As the dark days descend and El Niño gathers strength in the Pacific, we’re preparing for a dire winter here in southern California.
To the north, up in the Sierras, they have a head start on snowfall, with one recent storm delivering 20 inches. There, of course, they do have serious winter in terms everyone understands: heavy snow, cold, and all the attendant joys (skiing) and pain (dead batteries, frozen pipes, snow chains, etc.).
Here near sea level, it’s not such a severe climate, and life is predicated on the assumption that we’re immune from certain extremes. If we experienced a hard freeze, for example, it would be a catastrophe. Hundreds of thousands of southern California homes and commercial buildings — at least those of a certain age — have virtually no insulation, and there would be untold damage from frozen water lines, alone. Tens of thousands of houses have their water heaters in unheated garages or in little closets accessed from the exterior, and those lines would be at risk.
What if it snowed? Forget it. Life would come to a standstill. We’re not engineered to handle heavy rainfall very effectively here, and even the slightest accumulation of snow would mean the end of life as we know it, which is to say living in our cars, driving from one place to another. We’re better-prepared to deal with earthquakes than we are with a hard freeze or snow.
Here at UWS headquarters, Rancho Retro, prepping for winter consists of preparing for heavy rain:
- Cleaning out the gutters.
- Moving the woodpile into the garage.
Woodpile? Yes, we have a fireplace. It’s not as crazy as you may think. Tens of thousands of southern California dwellings have them, including apartments.

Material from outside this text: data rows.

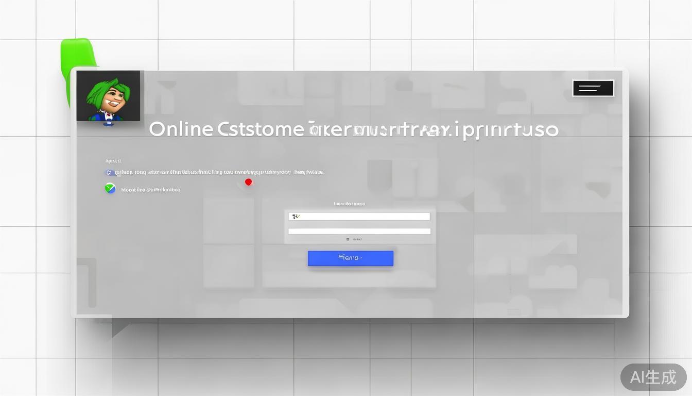The width and height of the screenshot is (692, 396).
Task: Open the black hamburger menu
Action: [x=593, y=88]
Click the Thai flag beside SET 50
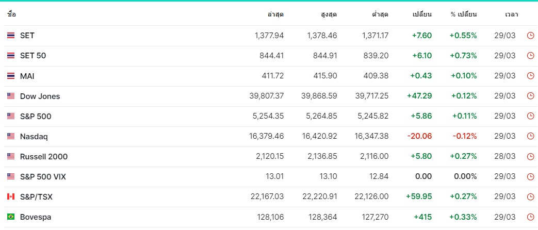Screen dimensions: 538x230 coord(11,56)
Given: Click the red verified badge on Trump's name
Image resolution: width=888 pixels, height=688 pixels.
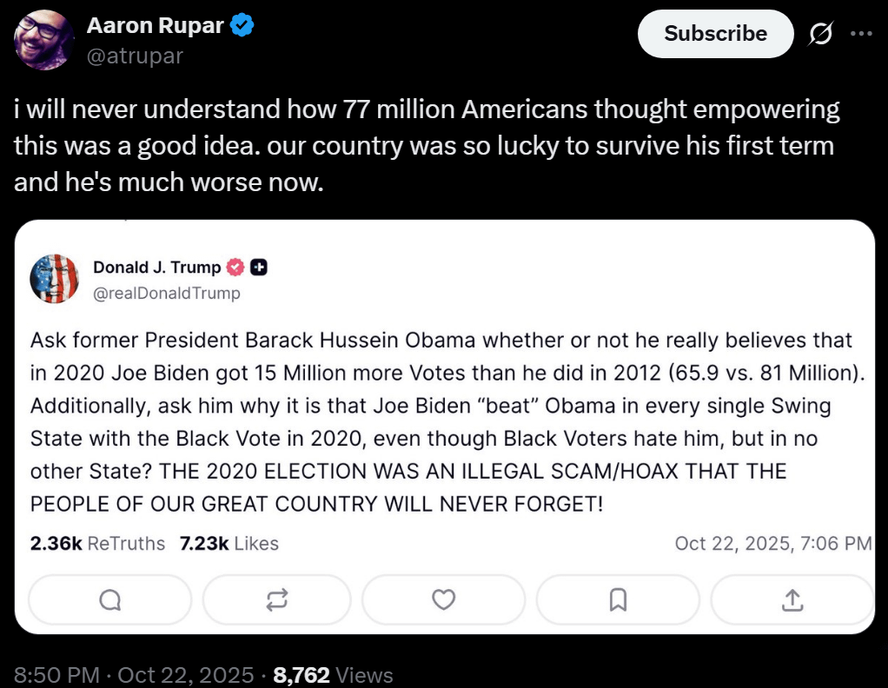Looking at the screenshot, I should pos(235,268).
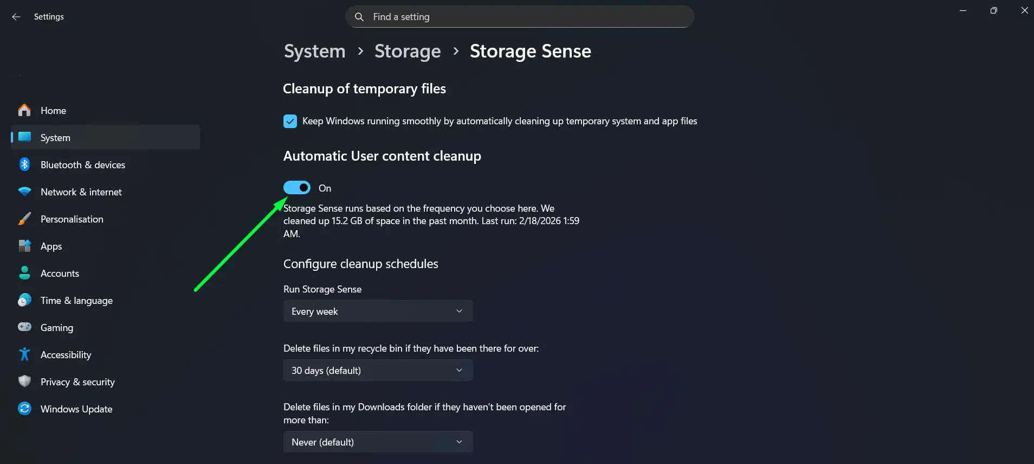Click the Privacy & security shield icon
This screenshot has width=1034, height=464.
[24, 382]
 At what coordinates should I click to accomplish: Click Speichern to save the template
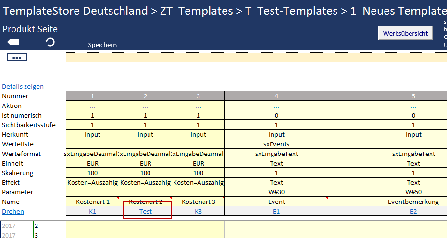[x=102, y=45]
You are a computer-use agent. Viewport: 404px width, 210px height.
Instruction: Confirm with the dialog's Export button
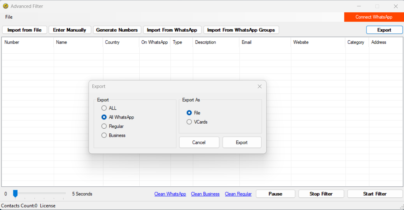click(x=242, y=143)
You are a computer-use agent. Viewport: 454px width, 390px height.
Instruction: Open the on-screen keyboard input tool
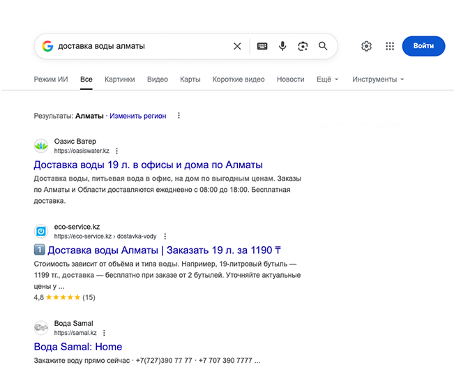click(262, 46)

I vividly remember, as a kid in the frozen Midwest, watching an interview with some celebrity on television one bitter January day. He was sitting in his sunny California living room. In the background there was a fire blazing in the fireplace. I considered that the height of pretension. Little did I know. Now I have one. Here’s the fireplace at Rancho Retro, ready for that first deep blast of winter cold:
In those days, the presence of thousands of fireplaces contributing to the already dire atmosphere of smog-ridden LA was, really, the height of irresponsibility. It’s still not the best possible idea, although subsequent decades have brought radical improvement to our air quality. There are some controls, administered by the South Coast Air Quality Management District. If the air quality’s bad, we get “burn bans.” One can check the status on this Check Before You Burn map. There are an increasing number of restrictions against including fireplaces in new construction, too.

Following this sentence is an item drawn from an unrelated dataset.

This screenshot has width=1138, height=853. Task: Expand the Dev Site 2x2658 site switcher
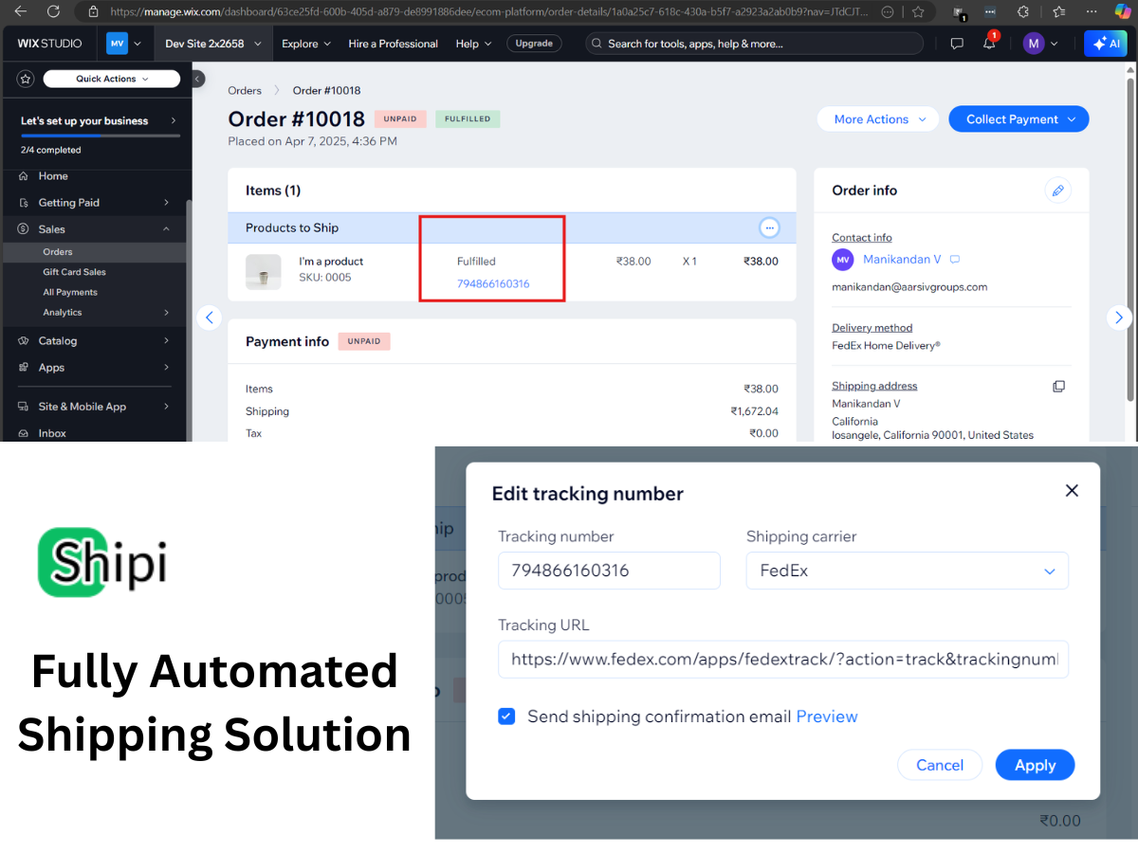[x=212, y=43]
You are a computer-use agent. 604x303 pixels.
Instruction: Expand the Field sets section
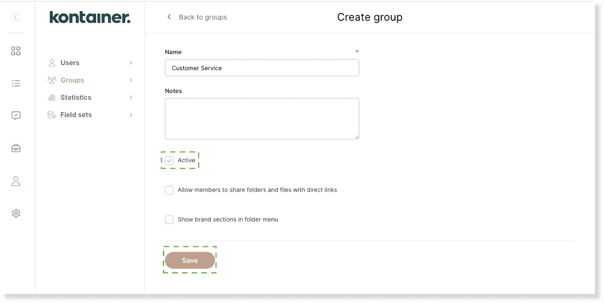pyautogui.click(x=130, y=114)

For me, moving the (small) woodpile into the attached garage spares me the agony of trudging through a dark and stormy California night, with the ññtemperature plunging into the 40s and rain falling, to get another log for the fire.

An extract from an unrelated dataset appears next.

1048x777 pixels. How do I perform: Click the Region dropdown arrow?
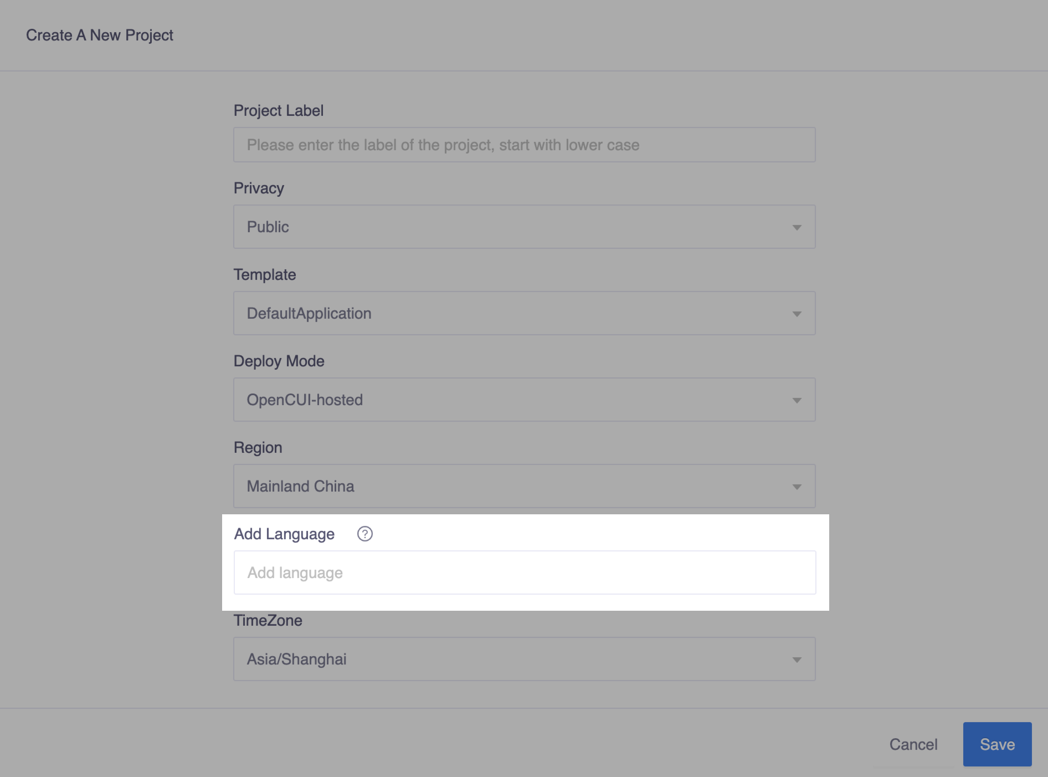point(797,487)
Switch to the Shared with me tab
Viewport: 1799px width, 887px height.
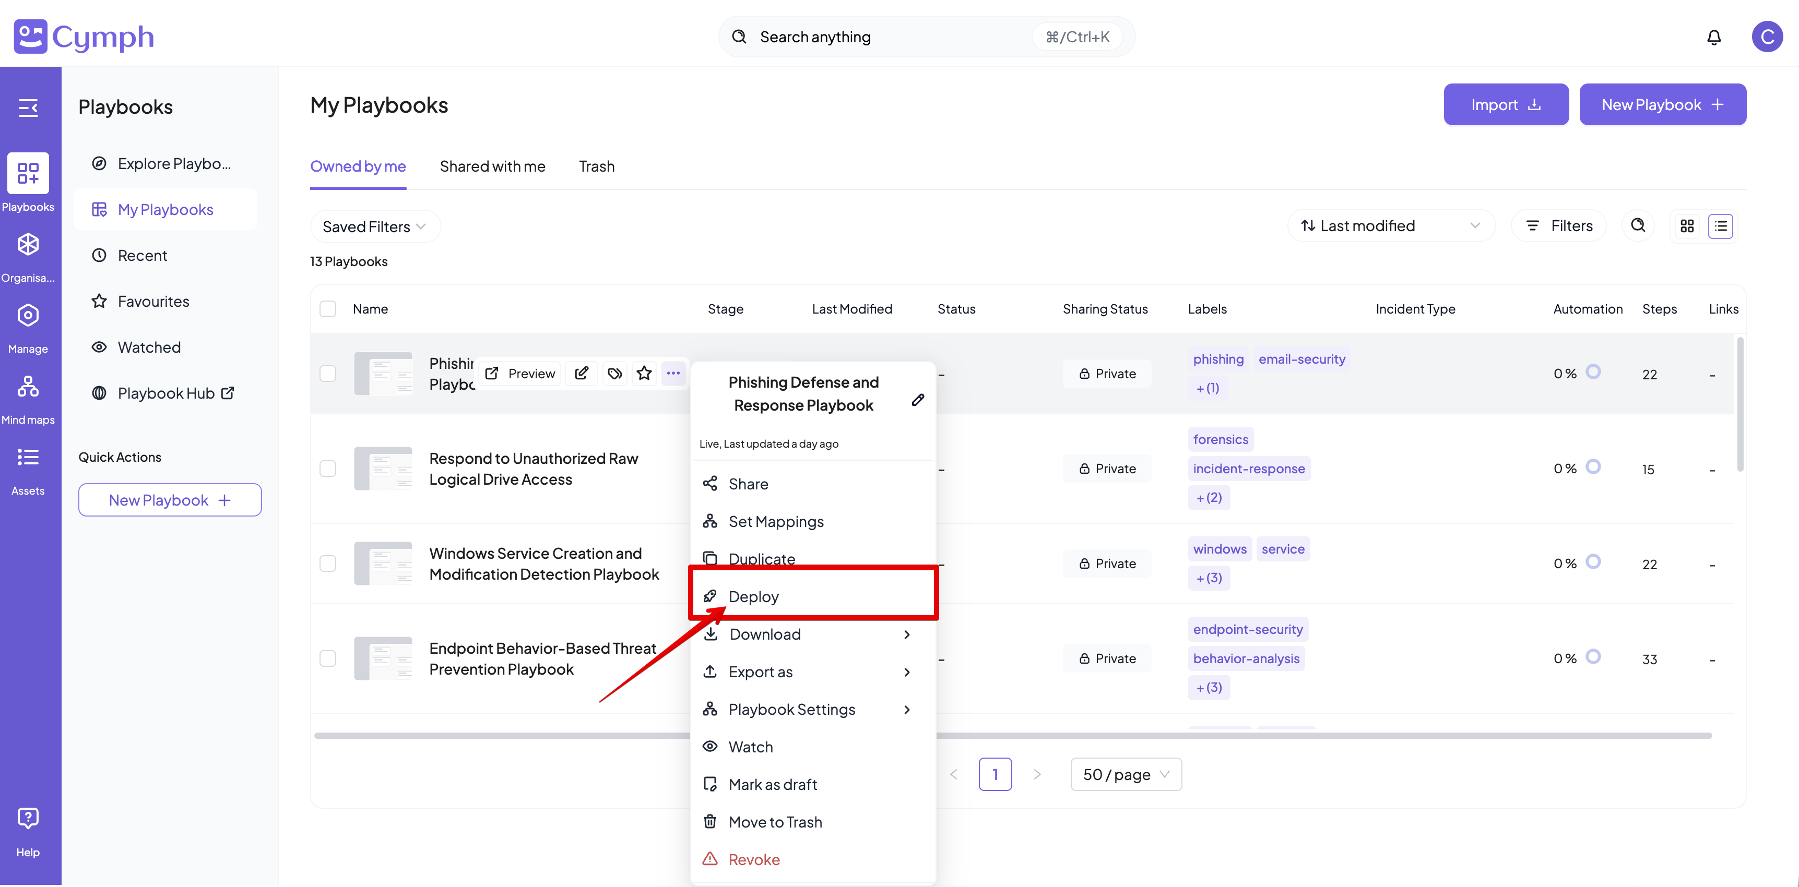click(492, 166)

We may, indeed, get a monumental amount of rain during the predicted El Niño-powered rainy season. Reportedly, every roofing contractor in the area is working overtime now to meet the advanced demand to fix roofs not severely tested by recent years of nearly no rain. An intense rainy season will still see the blooming of tarp-covered roofs as described years ago during a previous El Niño, HERE.
If you want to send us a happy thought, we need snow in the mountains to fill our reservoirs. Rain here on the plain simply runs into the ocean, and does little or nothing to assuage the long-term drought. If you want more almonds and avocados and tomatoes and oranges from California, pray for snow in the Sierras. Thank you.